The recent American Prospect article by Ezra Klein:

http://www.prospect.org/web/page.ww?name=View+Author§ion=root&id=1325

Here is a relevant part:

Bruce Reed, president of the centrist Democratic Leadership Council (the DLC, which Gore was once closely identified with) and former-domestic policy advisor in the Clinton White House, laughed that “it’s not the politics of climate change that made him want to do a documentary on it. For 25 years he’s tried to get people interested. … This is a guy who, in the late 1980’s, went to the South Pole and brought back home movies of penguins playing on the ice surrounded by senators in parkas and wrote about it for The New Republic.”


Ezra Klein is correct in his characterization of Gore as formerly DLC, as far as I know. You raise some other good points and I honestly don't know Gore's current position on those things.

As to defense (at least as it relates to national security), I think that is one of Gore's long suits. He is not subject to Viet Nam syndrome, as so many leading Dems have been for decades. Whether he supports a war or opposes it depends on the circumstances. He voted for the first Gulf war and spoke against the second one from the beginning, in a way more cogently than any other American. For example, his seminal speech in San Francisco, September, 2002:

http://algore.org/index.php?option=com_content&task=view&id=48&Itemid=84

The reasons I back Gore are many. He is usually right on the big issues.
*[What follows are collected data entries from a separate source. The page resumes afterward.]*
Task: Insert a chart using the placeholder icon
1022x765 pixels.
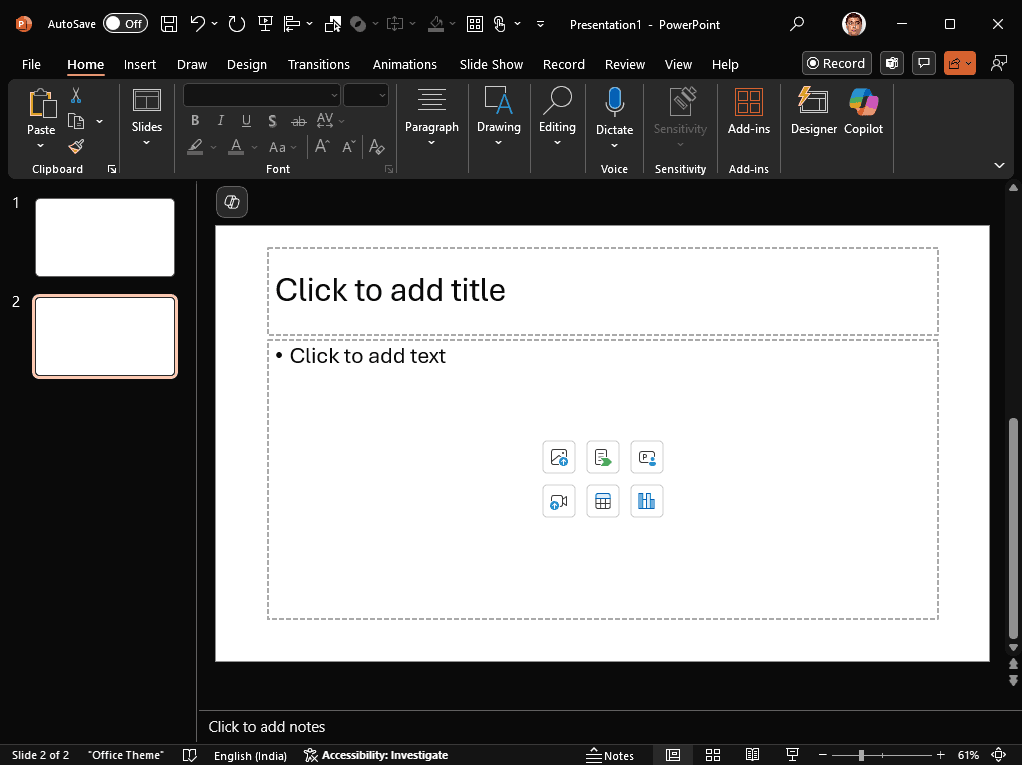Action: tap(647, 501)
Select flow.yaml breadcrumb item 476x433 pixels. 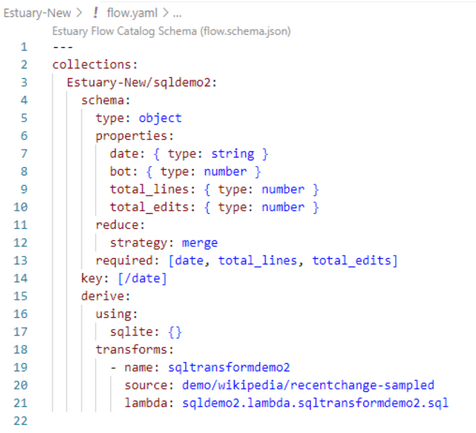pyautogui.click(x=132, y=13)
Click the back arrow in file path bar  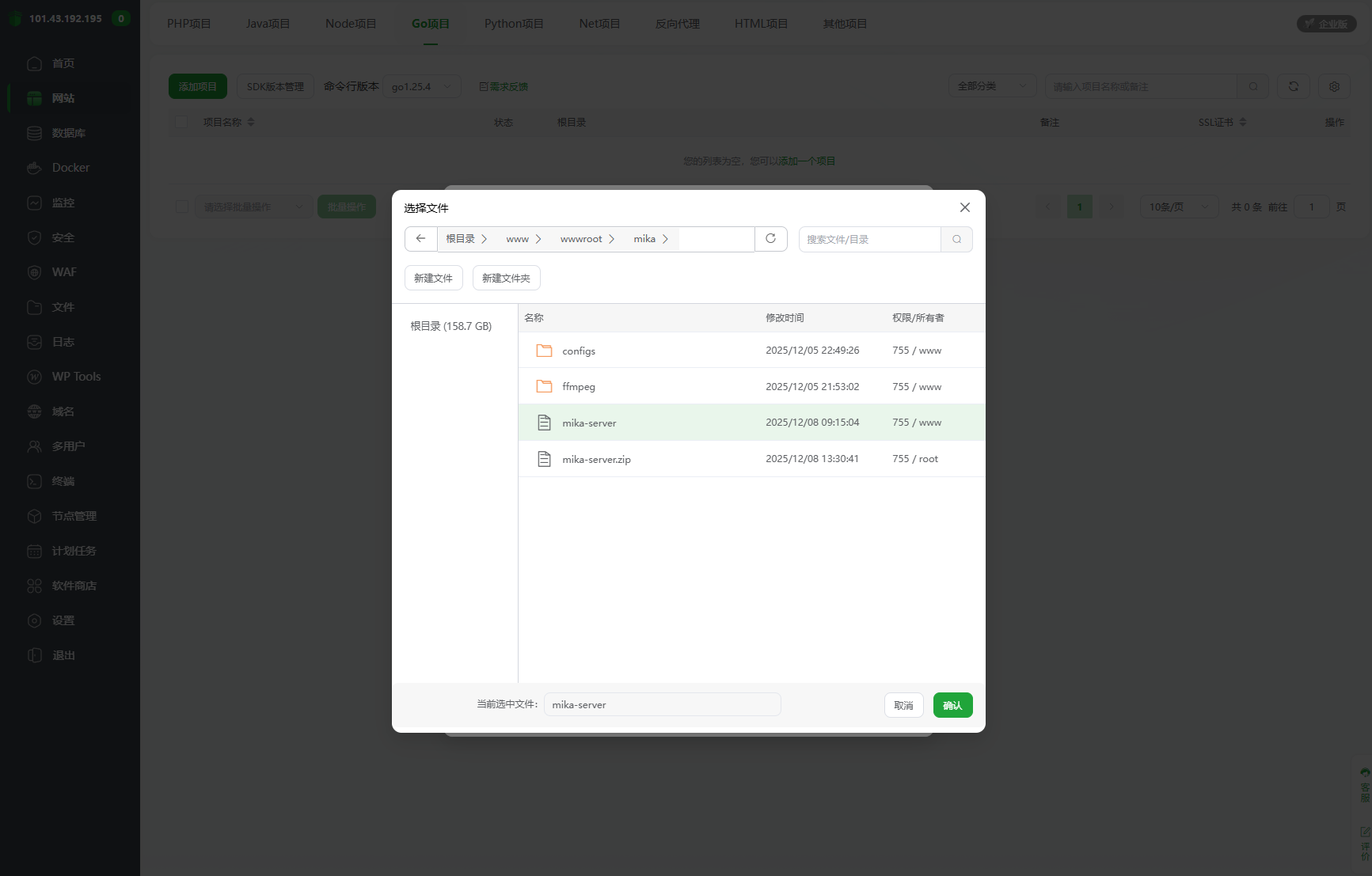[420, 239]
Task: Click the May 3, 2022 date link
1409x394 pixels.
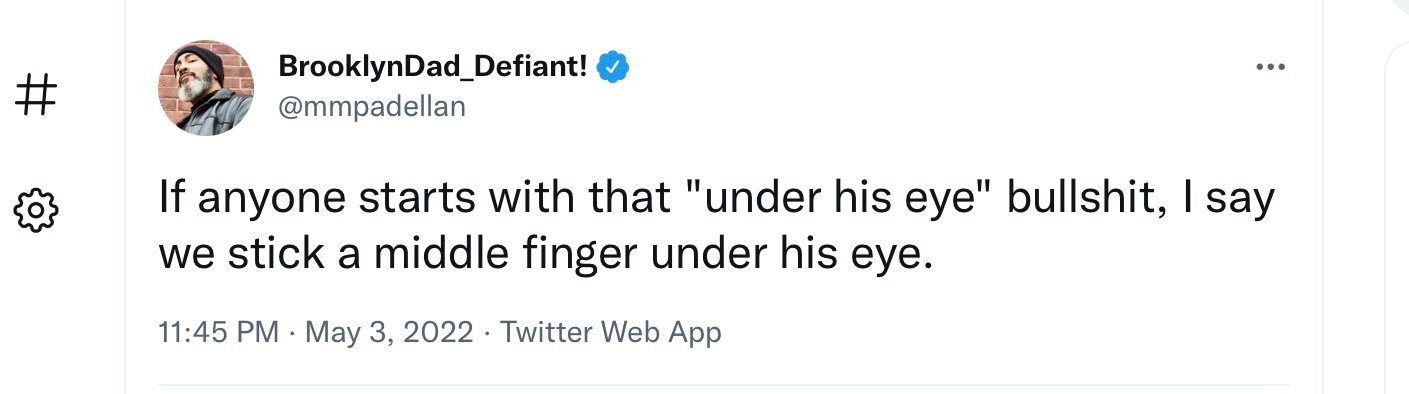Action: (x=389, y=331)
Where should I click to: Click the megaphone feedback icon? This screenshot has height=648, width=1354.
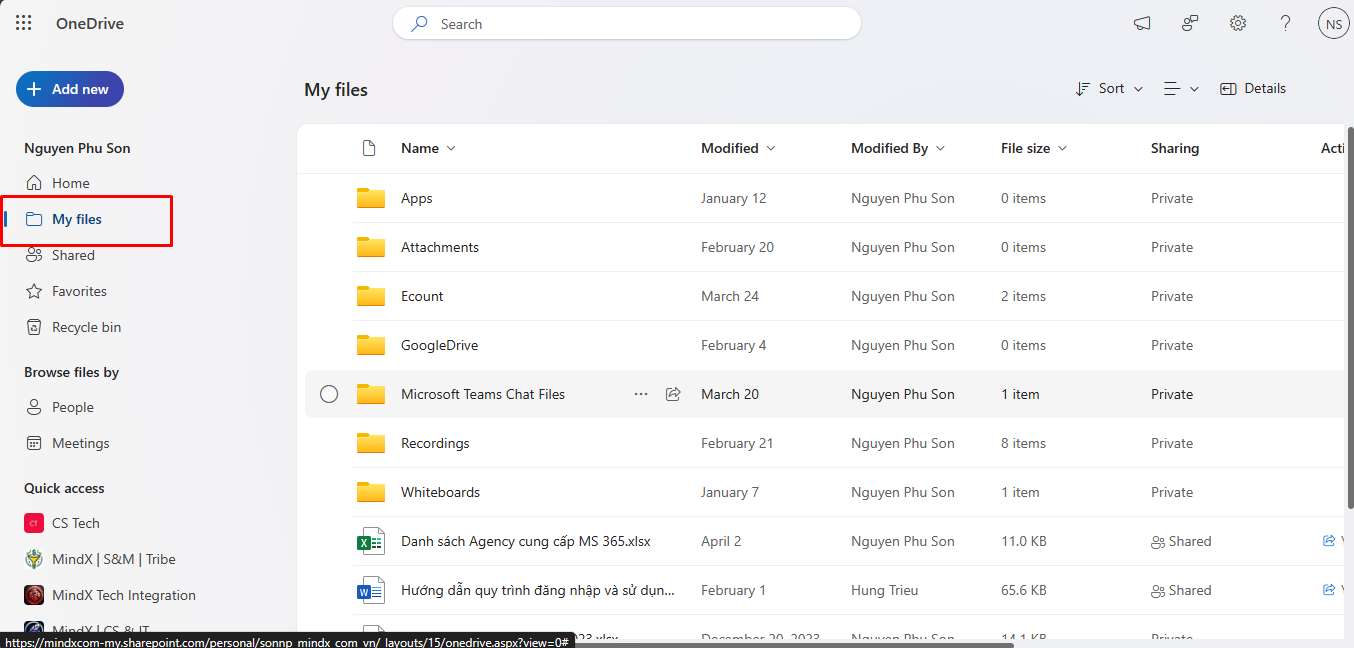[x=1142, y=23]
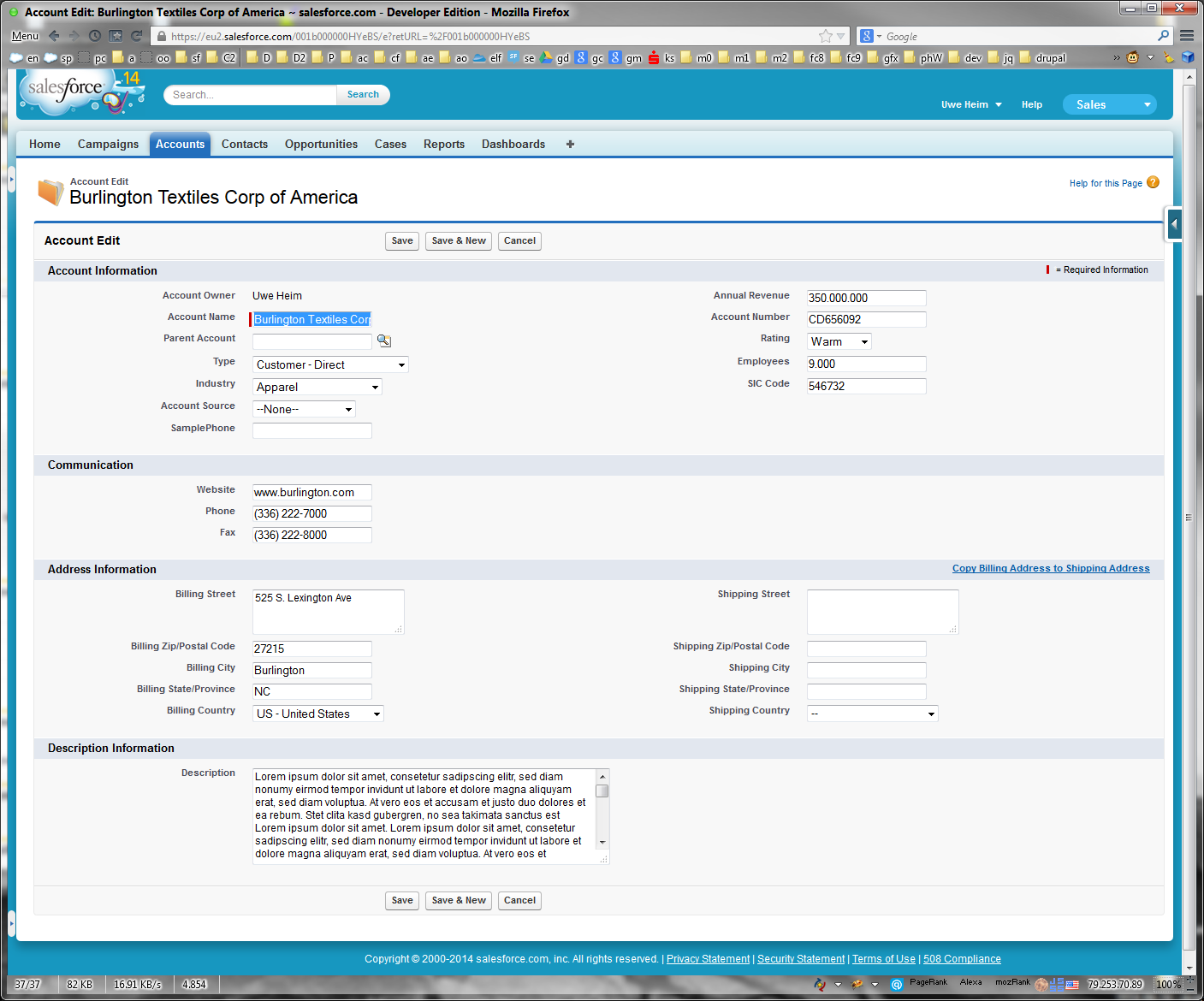Open the Rating dropdown
This screenshot has height=1001, width=1204.
[839, 342]
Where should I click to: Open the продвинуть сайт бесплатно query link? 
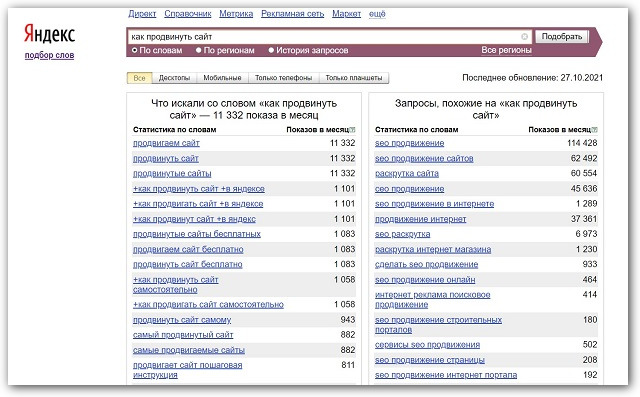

But the reason I have worked harder for him than any other Democrat is because he is a visionary who *leads* on important issues.

But for his work in funding and supporting DarpaNet back in Congress, you and I might not be having this discussion right now. It's possible that the Internet would have become widely popularized by 2006 even without Gore, but on the other hand I have read also that the popularization trend might not have occurred without him at all. I can't assess that, but I know he sped up the process considerably, at the very least.

But the main reason is because I feel he is the Churchill of our era, warning us of the gravest threat civilization has ever faced. If you have seen his movie (or read much on climate change), I think you can appreciate what I mean.

So for me, Gore is perhaps civilization's last best hope, if coupled with a radical change in consciousness about the relationship of civilization with the ecology.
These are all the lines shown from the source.